Corresponding author: Jeremy deWaard ( dewaardj@uoguelph.ca ) © Valerie Levesque-Beaudin, Meredith Miller, Torsten Dikow, Scott Miller, Sean Prosser, Evgeny Zakharov, Jaclyn McKeown, Jayme Sones, Niamh Redmond, Jonathan Coddington, Bernardo Santos, Jessica Bird, Jeremy deWaard. This is an open access preprint distributed under the terms of the Creative Commons Attribution License (CC BY 4.0), which permits unrestricted use, distribution, and reproduction in any medium, provided the original author and source are credited.
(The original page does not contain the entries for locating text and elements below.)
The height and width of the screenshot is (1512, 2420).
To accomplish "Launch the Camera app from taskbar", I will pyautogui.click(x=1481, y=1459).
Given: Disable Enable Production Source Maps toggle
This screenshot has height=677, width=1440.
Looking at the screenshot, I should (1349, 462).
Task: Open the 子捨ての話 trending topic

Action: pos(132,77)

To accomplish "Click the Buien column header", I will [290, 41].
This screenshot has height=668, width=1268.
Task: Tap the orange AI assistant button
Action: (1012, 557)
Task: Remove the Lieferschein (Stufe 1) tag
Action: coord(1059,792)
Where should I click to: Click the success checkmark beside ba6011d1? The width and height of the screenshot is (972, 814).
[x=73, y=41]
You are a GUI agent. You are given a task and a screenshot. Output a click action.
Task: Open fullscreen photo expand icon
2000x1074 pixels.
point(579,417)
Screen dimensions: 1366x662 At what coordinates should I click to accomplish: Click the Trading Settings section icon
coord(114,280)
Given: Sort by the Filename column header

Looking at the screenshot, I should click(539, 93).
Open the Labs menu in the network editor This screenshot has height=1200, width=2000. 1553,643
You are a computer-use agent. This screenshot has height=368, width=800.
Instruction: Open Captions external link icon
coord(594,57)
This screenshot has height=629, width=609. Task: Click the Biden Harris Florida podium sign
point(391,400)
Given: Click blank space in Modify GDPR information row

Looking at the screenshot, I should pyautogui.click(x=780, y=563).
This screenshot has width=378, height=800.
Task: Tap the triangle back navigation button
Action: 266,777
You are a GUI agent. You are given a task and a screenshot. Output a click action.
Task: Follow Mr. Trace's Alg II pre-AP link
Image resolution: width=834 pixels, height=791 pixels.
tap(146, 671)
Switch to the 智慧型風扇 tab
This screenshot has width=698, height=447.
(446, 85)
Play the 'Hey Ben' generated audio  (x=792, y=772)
Citation:
Levesque-Beaudin V, Miller ME, Dikow T, Miller SE, Prosser SW.J, Zakharov EV, McKeown JT.A, Sones JE, Redmond NE, Coddington JA, Santos BF, Bird J, deWaard J (2022) A workflow for expanding DNA barcode reference libraries through ‘museum harvesting’ of natural history collections. ARPHA Preprints. https://doi.org/10.3897/arphapreprints.e84304 |
Developing an efficient and effective protocol for capturing biological data held in natural history collections is critically important for many emergent projects in biodiversity, such as the construction of a validated, global DNA barcode reference library. To this end, we developed and streamlined a workflow for ‘museum harvesting’ of authoritatively identified Diptera specimens from the Smithsonian National Museum of Natural History (USNM). Our detailed workflow includes both on-site and off-site processing through specimen selection, labeling, imaging, tissue sampling, databasing and DNA barcoding. This approach was tested by harvesting and DNA barcoding 941 voucher specimens, representing 32 families, 819 genera, and 695 identified species collected from 100 countries. We recovered 867 sequences (> 0 base pairs) with a sequencing success of 88.8% (727 of 819 sequenced genera gained a barcode > 300 base pairs). While Sanger-based methods were more effective for recently-collected specimens, the methods employing next-generation sequencing recovered barcodes for specimens over a century old. The utility of the newly generated reference barcodes is demonstrated by the subsequent taxonomic assignment of nearly 5000 specimen records in the Barcode of Life Data System.